(Dataset entries)
■ ■ ■ ■ ■

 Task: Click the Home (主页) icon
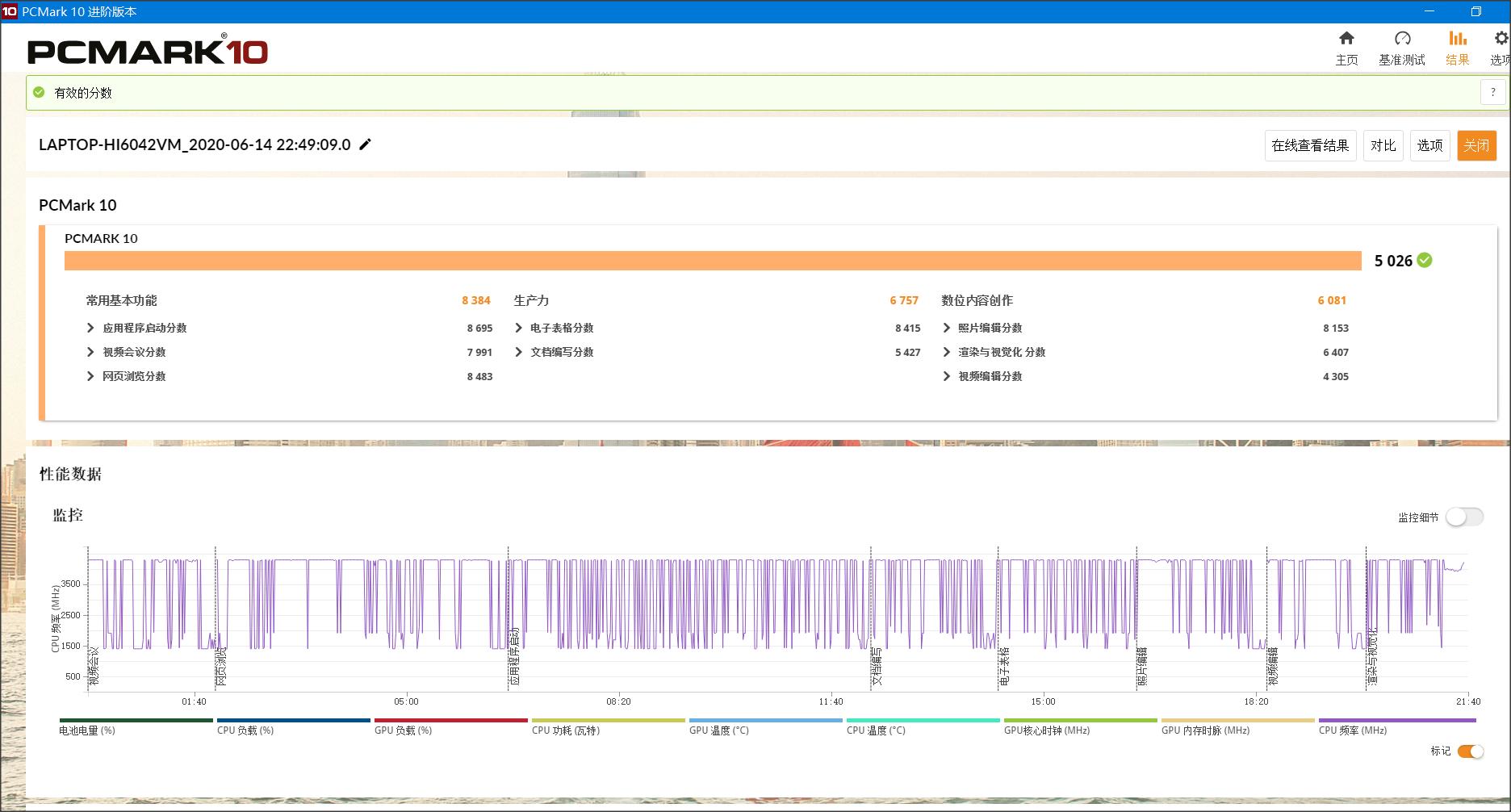(1346, 39)
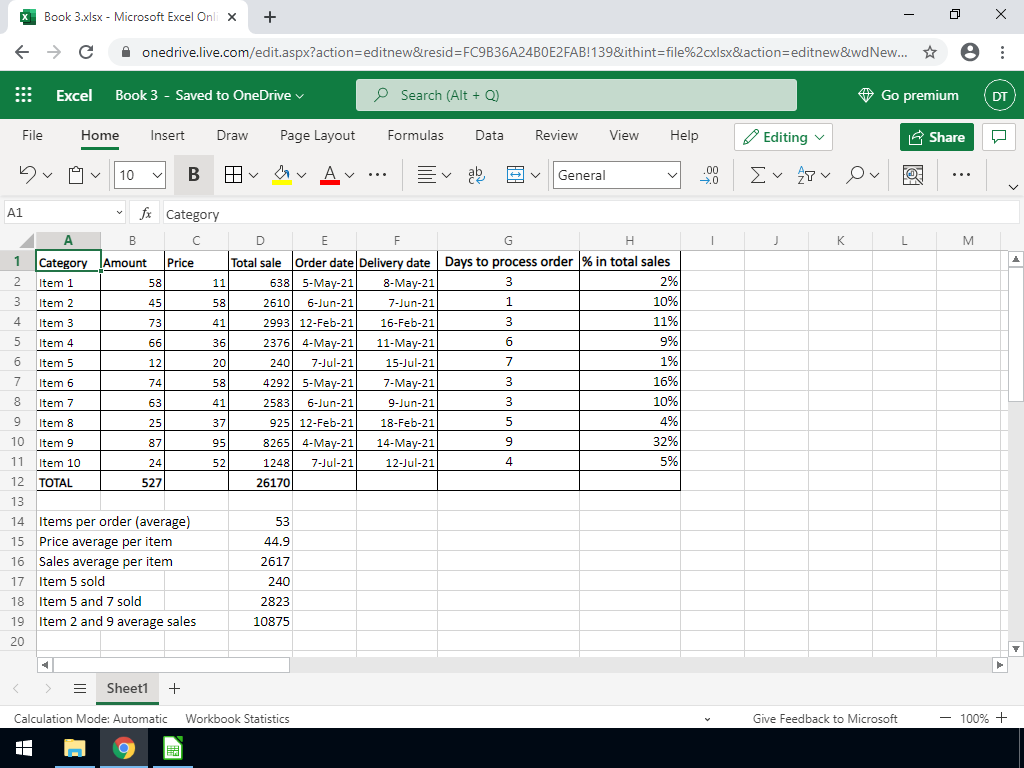Viewport: 1024px width, 768px height.
Task: Open the Excel app launcher grid
Action: [25, 95]
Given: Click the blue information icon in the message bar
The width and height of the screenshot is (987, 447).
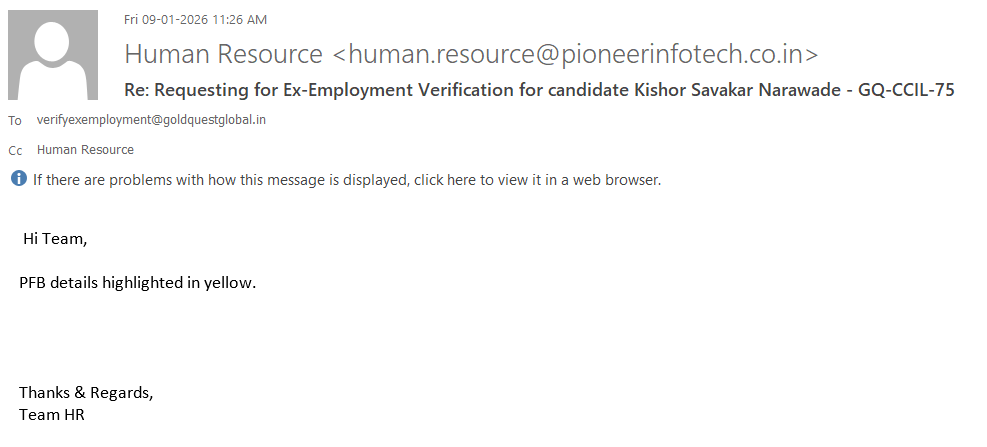Looking at the screenshot, I should (x=19, y=179).
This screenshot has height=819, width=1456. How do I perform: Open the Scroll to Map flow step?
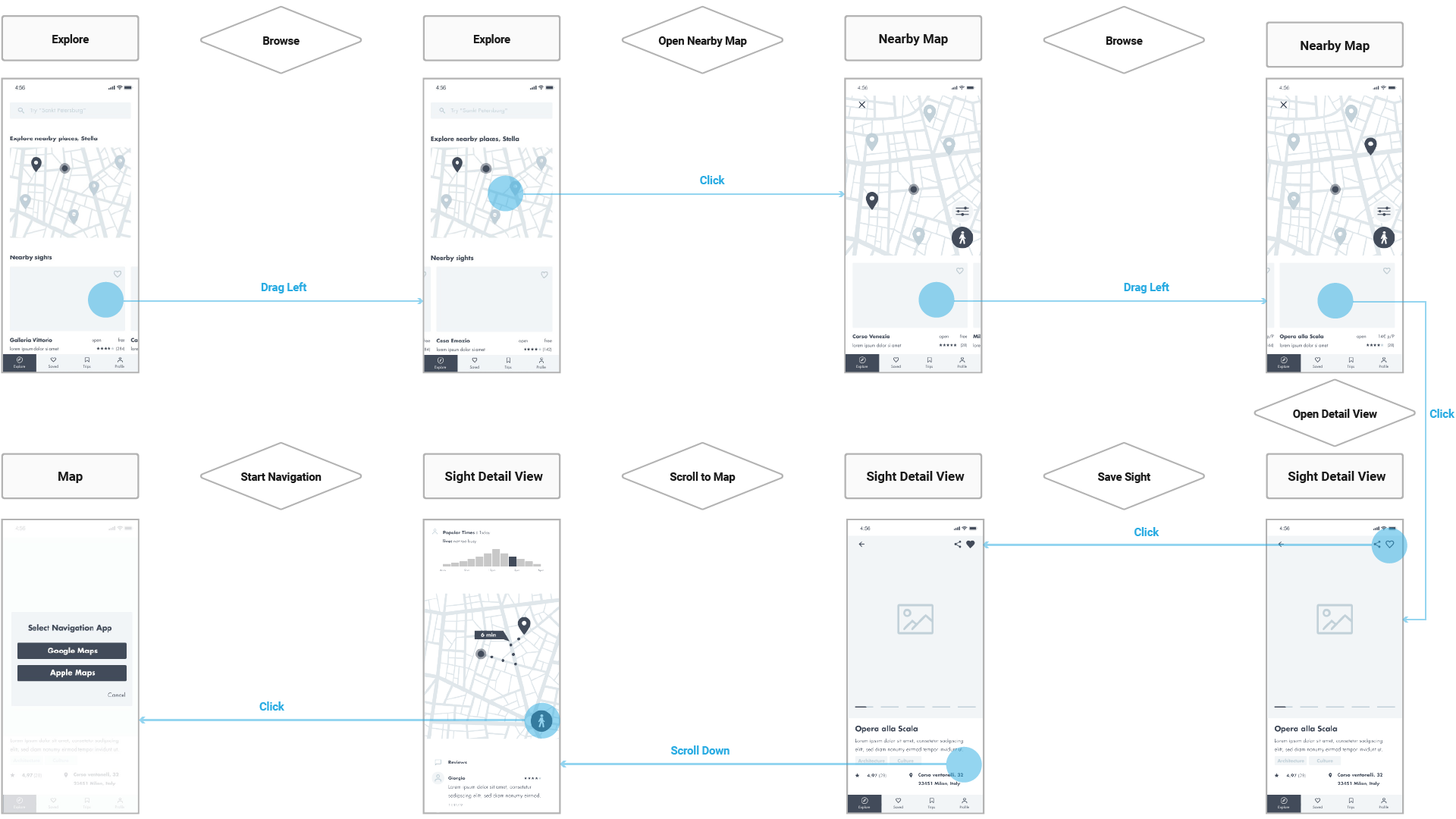(x=703, y=476)
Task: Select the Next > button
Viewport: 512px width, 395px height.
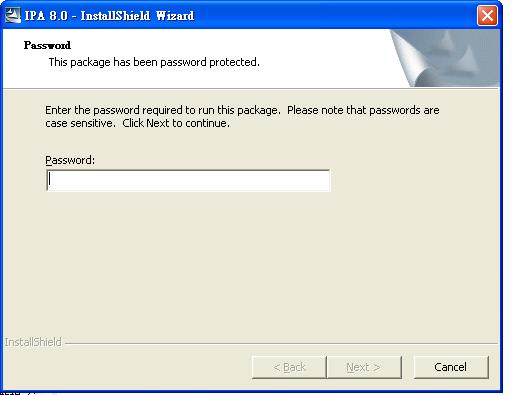Action: [x=364, y=367]
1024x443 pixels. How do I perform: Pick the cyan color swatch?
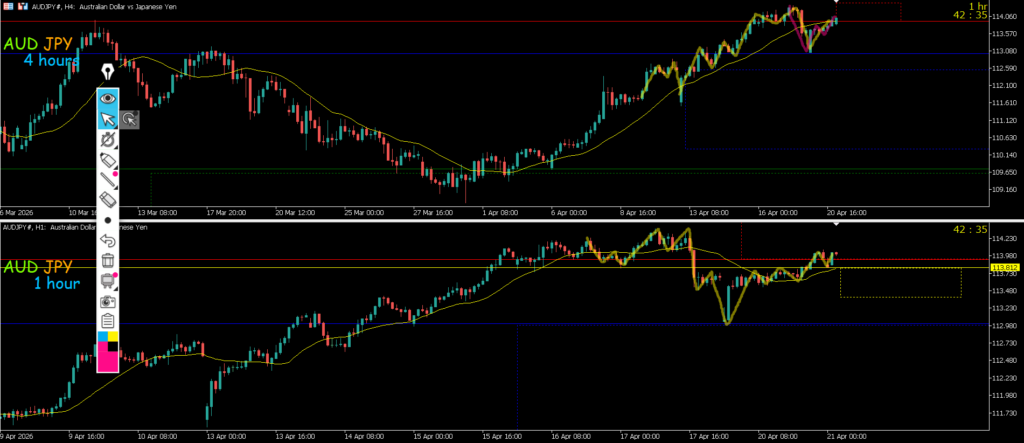[x=101, y=336]
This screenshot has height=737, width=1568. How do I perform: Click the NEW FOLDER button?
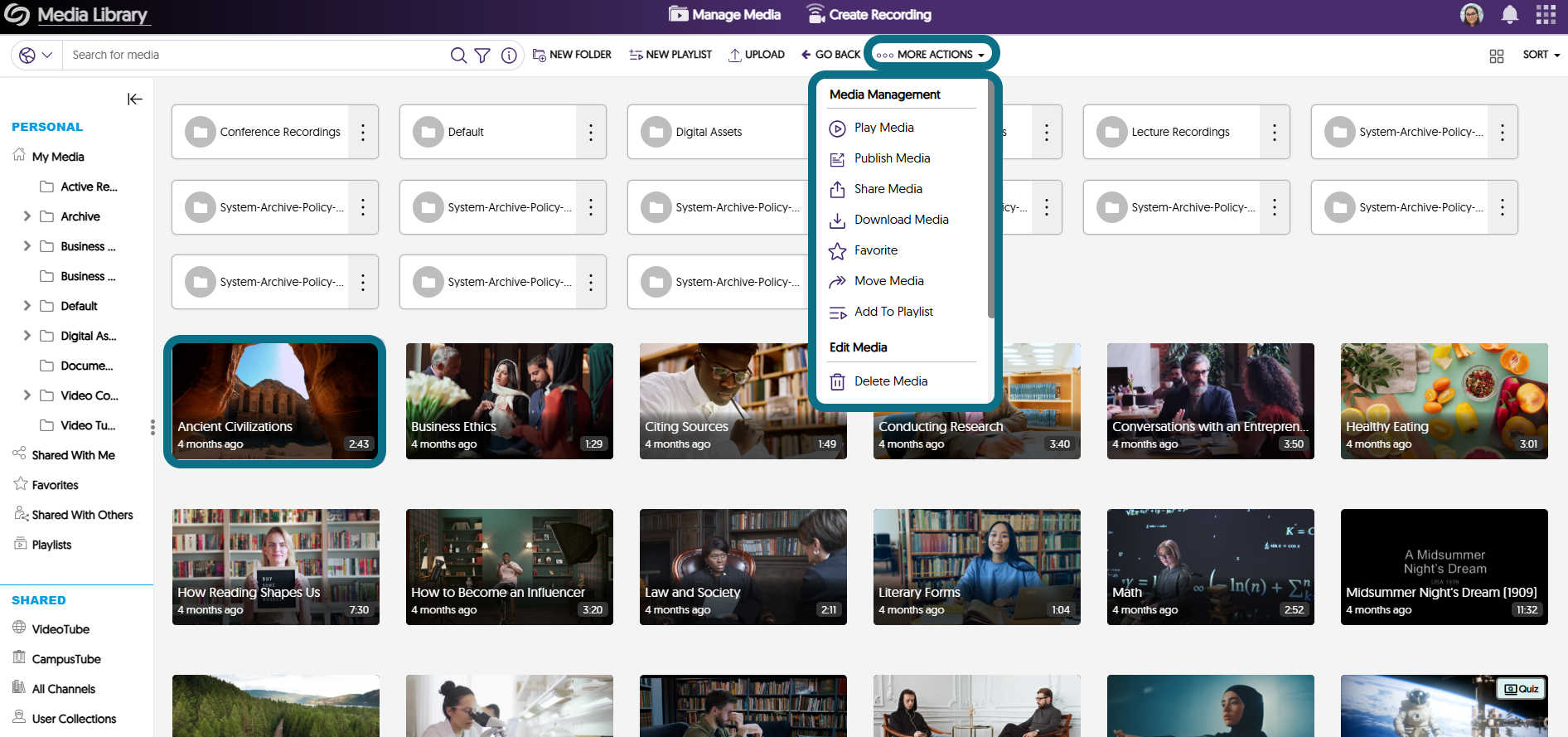coord(572,55)
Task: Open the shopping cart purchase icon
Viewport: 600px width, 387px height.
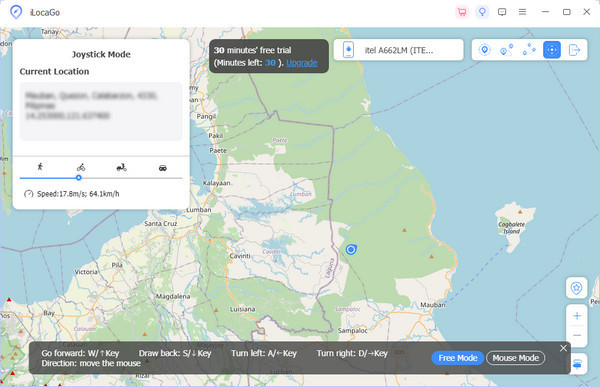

■ ■ ■ ■ ■

### WHAT IS NEEDED:
Exactly the lines from the one containing "This screenshot has height=737, width=1568." to the final line of the entries are wanted; please write them out, both ends included, but not the pictures.

### EXPECTED ANSWER:
This screenshot has height=737, width=1568. How do I perform: Click the NEW FOLDER button?
coord(572,55)
Task: Open the shopping cart purchase icon
Viewport: 600px width, 387px height.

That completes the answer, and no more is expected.